Während um mich herum die Geldstücke in den Brunnen fliegen und die Fotoapparate klicken, schickt Elisa eine SMS . Es sei der letzte Tag mit der Reisegruppe und sie wolle fragen, ob ich beim Abschlussessen dabei sein möchte– immerhin hätte ich meinen Teil zur » Rettung von Frau Schulze« beigetragen. Die letzten beiden Worte der SMS lauten: » Bacio, Elisa.« Wow, denke ich und sage zu.
Dieser Abend wird mein bis dahin glücklichster in Rom. Mir gegenüber sitzt Elisa, rundherum die Reisegruppe. Immer wieder muss ich erzählen. Woher ich den Polizisten Gennaro überhaupt kenne und wie wir Frau Schulze gefunden haben. Je öfter ich davon berichte, desto mehr schmücke ich die Geschichte aus, deklariere Gennaro gar als » alten Freund«: » Wir beide haben schon die tollsten Sachen erlebt…«
Das » Ai Marmi«, eine Pizzeria im mittelalterlichen Viertel Trastevere, ist eines der Lieblingslokale von Elisa: Dort kennt man keine Touristenmenüs und keine separaten Räume, ja, nicht einmal Stofftischdecken oder eine Weinkarte.
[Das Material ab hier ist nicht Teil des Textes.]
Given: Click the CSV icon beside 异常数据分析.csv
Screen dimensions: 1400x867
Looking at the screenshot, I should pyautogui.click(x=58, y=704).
Es ist in grelles Neonlicht getaucht und wirkt so anheimelnd wie der Kontrollraum eines Atomkraftwerks. » Je ungemütlicher ein Lokal beleuchtet und eingerichtet ist, desto besser das Essen«, erklärt Elisa. Wenn ihre Behauptung stimmt, muss das Essen hier das beste der Welt sein, denn die Pizzeria ist nämlich tierisch ungemütlich.
» Was nimmst du?« Elisa sieht, wie ich aufmerksam die Karte studiere. Es gibt so viele verschiedene Pizzen, dass ich mich nach einem sozialistischen Land sehne, wo nur eine Sorte angeboten wird. Der Kellner nimmt schon die Bestellungen auf, ich murmle immer noch Zutaten und Namen vor mich hin. » Kapern… hm… Salami…hm… Thunfisch… hm… Ich weiß es nicht, ich weiß es nicht.«
» Nimm eine Margherita«, schlägt Elisa vor und nickt mir aufmunternd zu.
Ich schüttle den Kopf. » Na, so schlecht verdiene ich als freier Journalist nun auch nicht.« Ich denke an Mirco und Sarah, die Armen, die zuletzt ebenfalls nur Pizza Margherita bestellt haben. Wenn schon das Geld nicht für ein paar Pilze reicht, wie bedürftig muss man da sein?
Doch Elisa verändert meine bisherigen Gewohnheiten mit einer lapidaren Feststellung: » Nur bei einer Margherita erkennt man, ob die Pizza wirklich gut ist. Eine sehr gute Margherita ist die beste Pizza der Welt. Eine schlechte Cappricciosa dagegen erkennt man gar nicht als schlecht. Alles wird überlagert vom Belag.«
Zum ersten Mal seit meiner Teenagerzeit, als ich versuchte, Geld zu sparen, verzichte ich auf den Belag und bestelle eine Margherita.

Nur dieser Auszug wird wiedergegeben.